Whether you love talking about it or hate when it’s brought up in discussion, sex is a topic that can’t be avoided on a college campus.
Scheduled for Sept. 23, SEXPO 2016 seeks to make Case Western Reserve University a more sex-positive campus. From 11:30 a.m. to 4 p.m., exhibition style booths will fill the Tinkham Veale University Center’s Ballroom C, with 30-minute breakout sessions in the Senior Classroom.
“It can be hard for some people to understand that sex positivity doesn’t mean go out and have sex,” says fourth-year student Katherine Rodgers, the director of SEXPO. Instead, sex positivity is about being comfortable enough to have conversations about sex and determine your own boundaries free of judgment.
So far, Rodgers has been met with positive reception. Most of the groups she reached out to have agreed to participate in the event, resulting in booths on topics such as consent, healthy relationships, BDSM and kink, gender identity and asexuality. Off-campus groups will be in attendance as well according to Rodgers, including Planned Parenthood and the LGBT Center of Greater Cleveland.
The breakout sessions, in contrast with the booths, are designed to provide a more intimate space for people to ask questions and discuss potentially uncomfortable or taboo topics.
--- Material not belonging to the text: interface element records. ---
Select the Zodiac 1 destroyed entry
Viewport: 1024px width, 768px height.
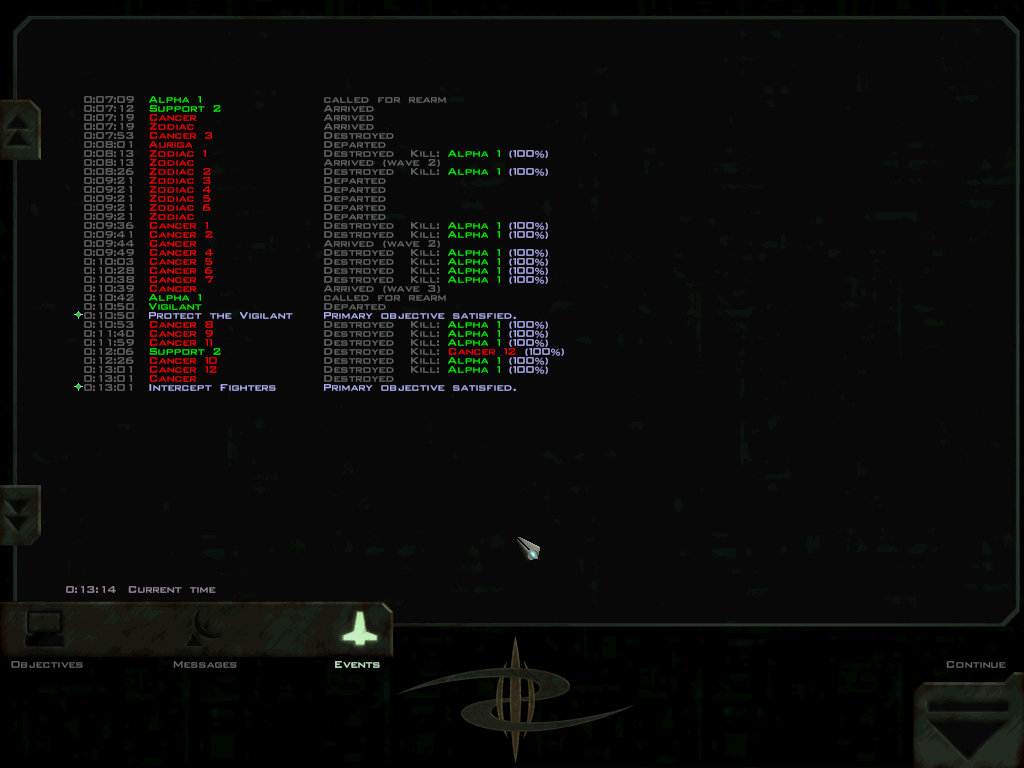[x=178, y=154]
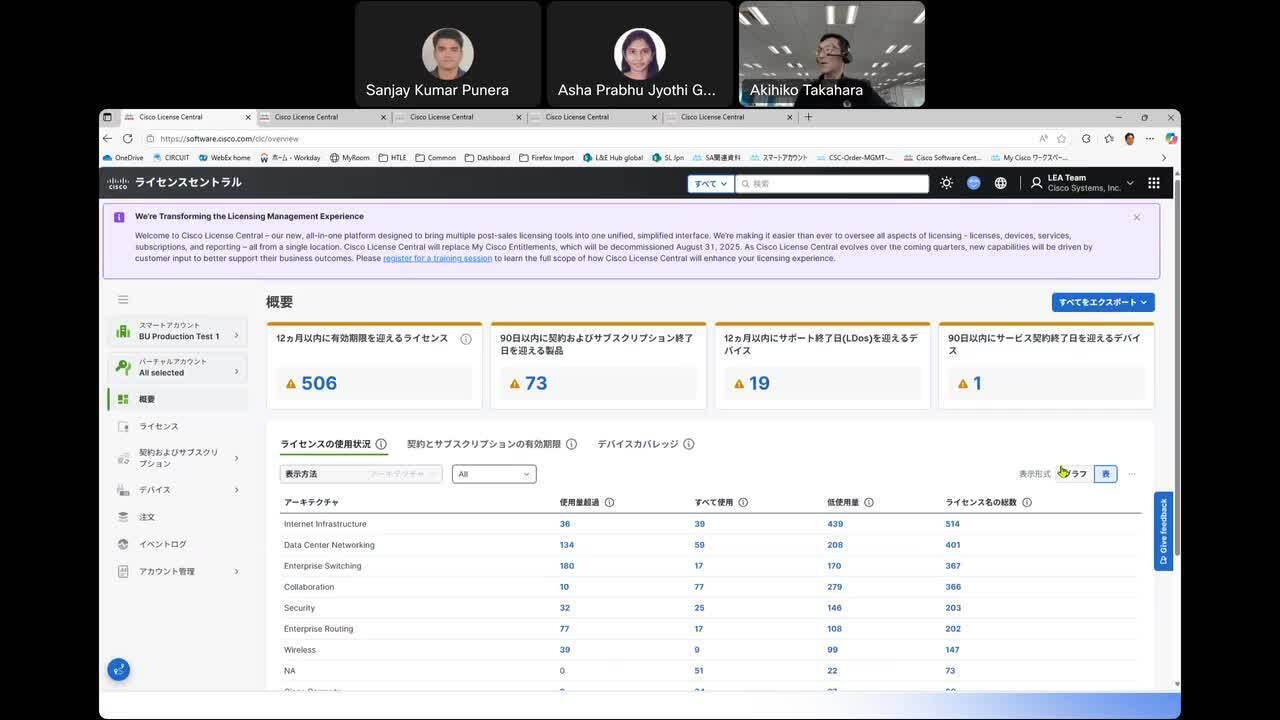Switch to デバイスカバレッジ tab
1280x720 pixels.
pyautogui.click(x=637, y=444)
At this point, Rodgers is most looking forward to a discussion on the female orgasm with Spencer Ciaralli, the graduate student coordinator at the Flora Stone Mather Center for Women.
“No one really talks about it and it’s very taboo,” Rodgers said. “It’ll be interesting to see how people handle talking about that.”
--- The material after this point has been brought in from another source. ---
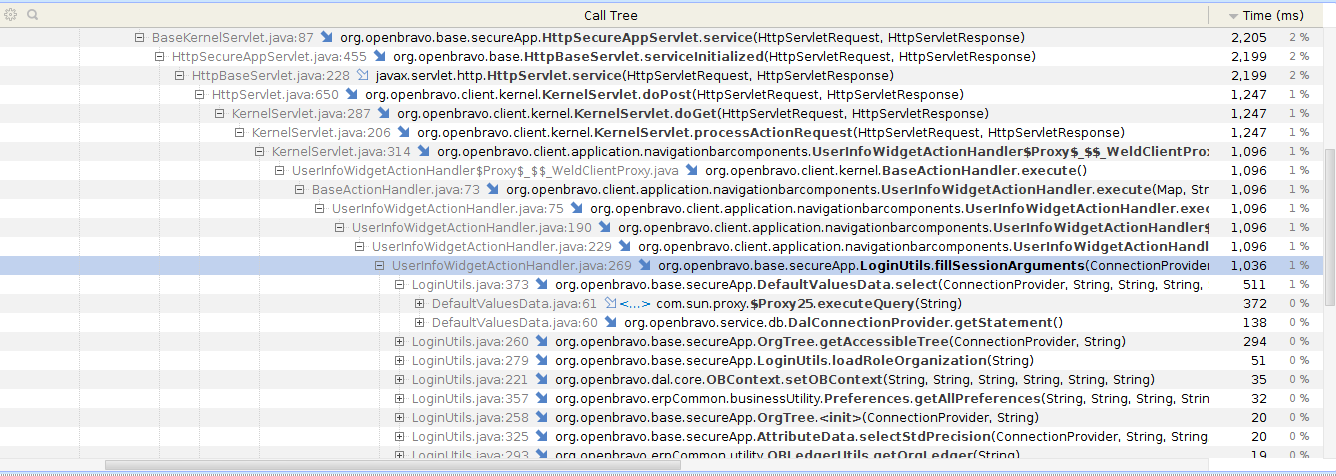Expand the DefaultValuesData.java:60 getStatement node
The height and width of the screenshot is (476, 1336).
click(x=420, y=323)
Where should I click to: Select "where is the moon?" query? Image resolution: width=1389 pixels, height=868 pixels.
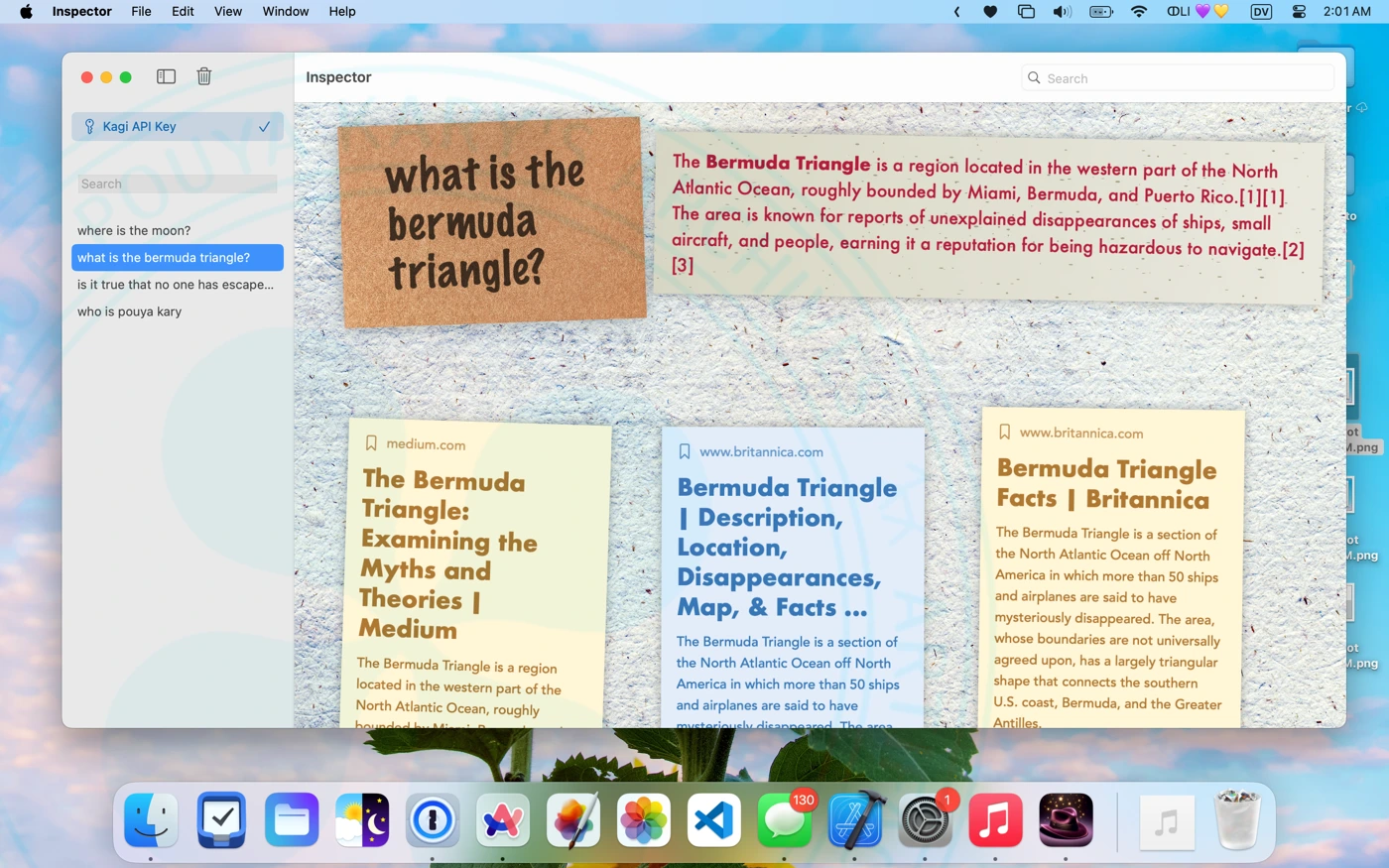pos(134,230)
Although it’s now only two weeks away, Rodgers began planning SEXPO two summers ago after discovering how her fellow students’ sex education prior to college differed from her own.
“I was really lucky to go through a program from preschool through college,” said Rogers of her experience in Our Whole Lives. The program is designed to provide age-appropriate sex education in order to build self-esteem and self-acceptance and provide the tools for healthy relationships and choices in the future.
As a SMARRT (Students Meeting about Risk and Responsibility Training) Leader, Rodgers had conversations with groups who, according to her, didn’t know about consent or sexual assault. SEXPO itself occurs during the Red Zone, the time period during the beginning of the academic year—lasting from the moment first-year students arrive on campus until Thanksgiving break—in which freshmen women are most at risk of sexual assault.
“People don’t have that conversation about consent,” said Rodgers. “People don’t always know what defines what when they’re having relationships. Be open about it, tell people your boundaries and make sure everyone knows what consent means.”